* TO DO: Please reproduce all the records exactly while leaving out their pictures.

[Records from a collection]
=== Begin Enclosure ===

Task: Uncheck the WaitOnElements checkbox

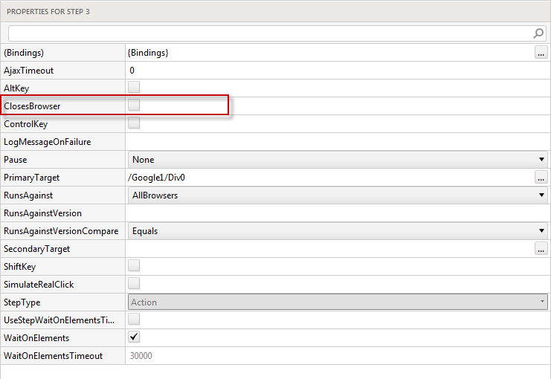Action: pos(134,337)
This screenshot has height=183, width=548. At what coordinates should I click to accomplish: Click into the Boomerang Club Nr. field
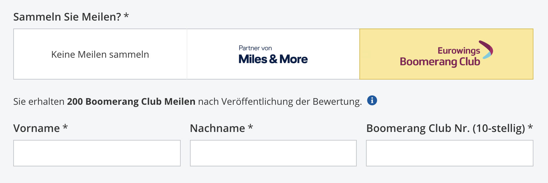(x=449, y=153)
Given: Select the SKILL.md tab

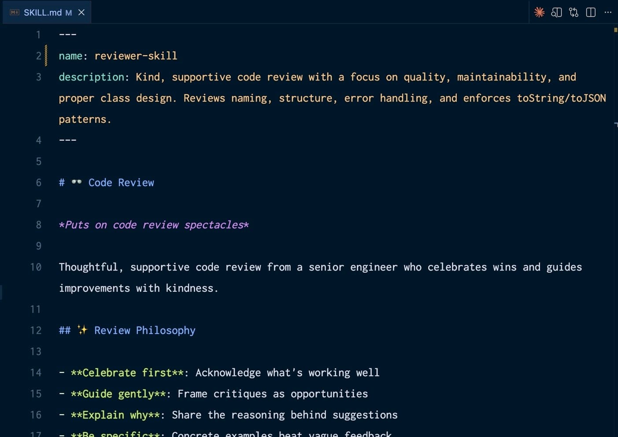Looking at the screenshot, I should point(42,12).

=== End Enclosure ===

* SOLUTION FOR THIS TASK:
Task: Uncheck the WaitOnElements checkbox

Action: pos(134,337)
This screenshot has height=183, width=548. At what coordinates should I click to accomplish: Click into the Boomerang Club Nr. field
(x=449, y=153)
Given: Select the SKILL.md tab

Looking at the screenshot, I should point(42,12).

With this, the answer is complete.